Il gigante del fast fashion punta alla chiusura di 700 store europei entro l'anno

In Spagna i lavoratori di Zara stanno protestando contro la chiusura degli store Il gigante del fast fashion punta alla chiusura di 700 store europei entro l'anno

Inditex, il gruppo che possiede Zara, Bershka, Pull&Bear, StradivariusMassimo Dutti e altri brand, aveva annunciato lo scorso giugno che nel corso del 2021 avrebbe proceduto alla chiusura di oltre 1.200 store in tutto il mondo. Il plan del gruppo prevede la chiusura degli store più piccoli e in zone non particolarmente strategiche, privilegiando i grandi flagship store in centri storici e zone molto frequentate. Sul territorio europeo le chiusure ammonteranno a circa 700 store quest'anno, e uno dei primi paesi in cui le misure sono state adottate è la Spagna, dove si prevede la chiusura di 114 store, misure che lascerebbero 986 persone senza un posto di lavoro, senza contare la possibile chiusura di 186 outlet nei prossimi mesi. Secondo quanto dichiarato da due dei sindacati più importanti del paese, UGT e CCOO, il gigante del fast fashion non starebbe rispettando gli accordi presi. 

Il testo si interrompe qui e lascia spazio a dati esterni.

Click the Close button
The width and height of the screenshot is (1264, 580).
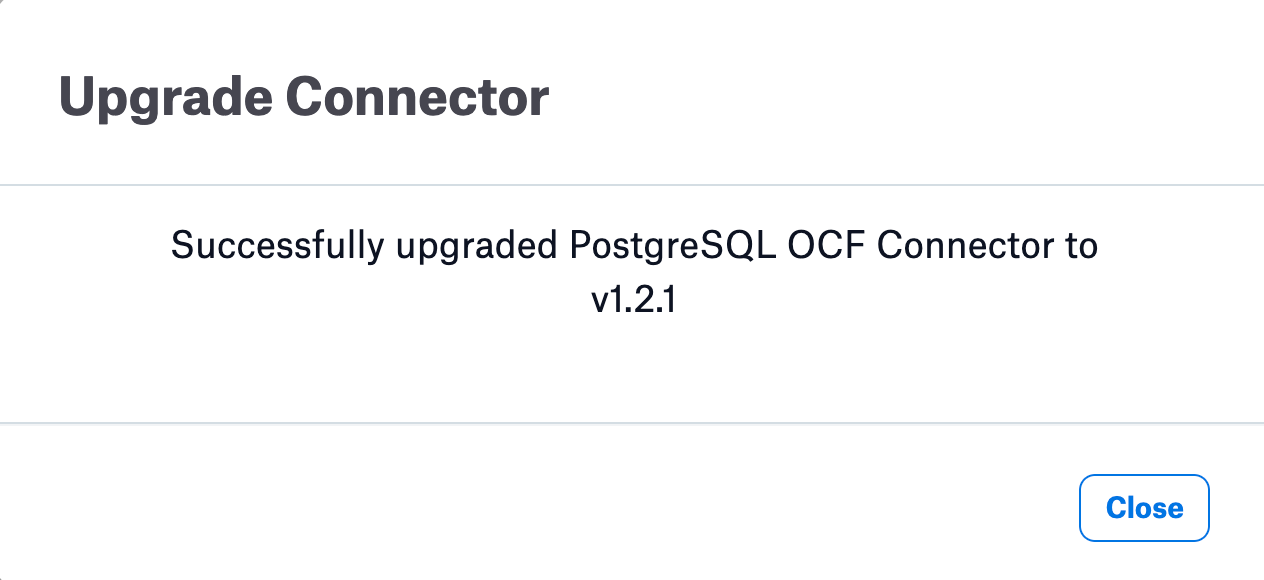pyautogui.click(x=1144, y=508)
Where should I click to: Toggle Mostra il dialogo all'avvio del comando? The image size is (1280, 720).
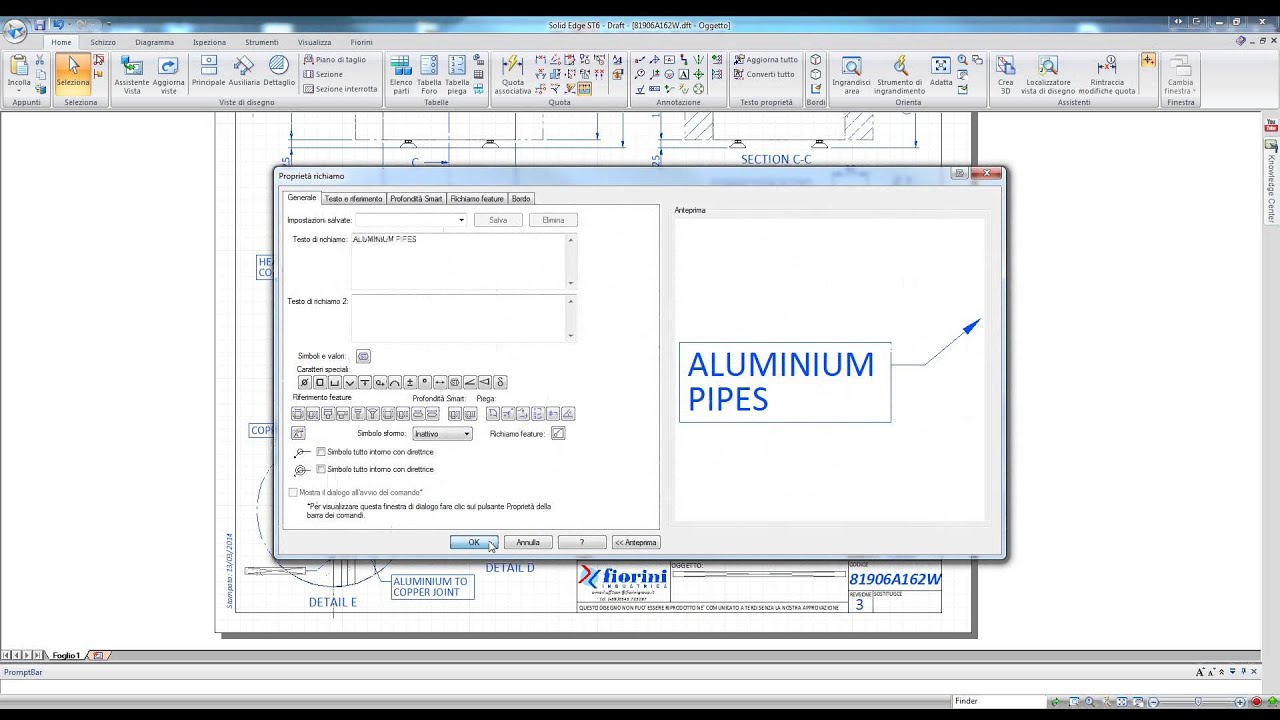pos(293,492)
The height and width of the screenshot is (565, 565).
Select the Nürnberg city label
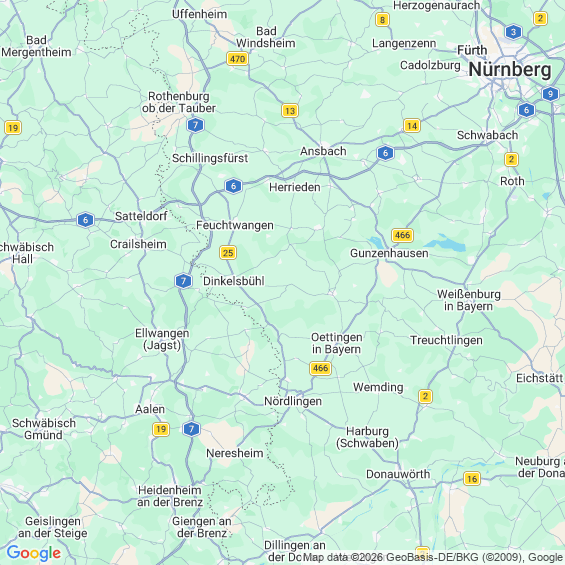[x=510, y=69]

Secondo un accordo siglato a dicembre scorso dai due sindacati insieme a Inditex, come scrive oggi Reuters, il gruppo del fast fashion si era impegnato con i lavoratori rimasti senza un negozio in cui lavorare a mantenere lo stesso contratto e livello di anzianità, ricollocandoli in un altro store che non avrebbe dovuto trovarsi a più di 25 km dal loro vecchio posto di lavoro. Un report del sindacato UGT, però, ha rivelato che le nuove posizione offerte da Inditex nel 40% dei casi si trovavano al di fuori della provincia in cui il lavoratore era impiegato, in alcuni casi dalla parte opposta della Spagna, in altri ancora persino al di fuori del Paese. Ad alcuni lavoratori di Barcellona sono state offerti impieghi a Santander, a sette ore di macchina, mentre ad un lavoratore di Madrid era stato offerto un lavoro a Melilla, provincia autonoma spagnola nel Nord Africa. 

Il rapporto racconta che un lavoratore su quattro ha preferito dare le dimissioni, vista la lontananza del nuovo impiego. "Sono dei licenziamenti camuffati", ha dichiarato Anibal Maestro, segretario di CGT per Zara a Madrid. "Quando proponi questi trasferimenti stai obbligando i lavoratori ad andarsene". I sindacati continuano ad affermare che Inditex sta offrendo ai lavoratori in esubero non solo nuovi impieghi lontani dal loro precedenti, ma con contratti alterati: molte meno ore, più turni nelle ore serali e nel weekend. Diversa la versione riportata da Inditex, che secondo quanto riferito a Reuters, avrebbe ricollocato il 75% dei lavoratori con successo, ribadendo l'obiettivo di preservare tutti i posti di lavoro. 


Come nss magazine aveva scritto ad ottobre 2020, nonostante una situazione complicata e previsioni non rosee per il futuro del settore, la pandemia non ha distrutto il fast fashion. L'emergenza sanitaria sembra invece aver accentuato dei punti focali su cui i brand più importanti dell'industria inizieranno a lavorare in ottica futura, il primo dei quali sarà il potenziamento dell'e-commerce, a discapito degli store fisiciInditex, il gruppo fast fashion più importante al mondo a livello di vendite - superato recentemente da Uniqlo a livello di capitalizzazione - dal 2012 ad oggi ha ingrandito la propria rete di negozi in modo esponenziale, passando da 1942 punti vendita agli attuali 7199. Il gruppo ha però fatto sapere che tra il 2020 e il 2022 verranno aperti solo 450 nuovi store, vista la crescita delle vendite online.

Le trattative con i sindacati si stanno svolgendo comunque in tutta Europa, vista l'imminente chiusura di centinaia di punti vendita. Un portavoce di Inditex ha confermato che mantenere impiegati i lavoratori degli store in chiusura resta una priorità assoluta. Ma come dimostrano le recenti proteste in Spagna, i lavoratori del gruppo non si sentono per nulla tutelati.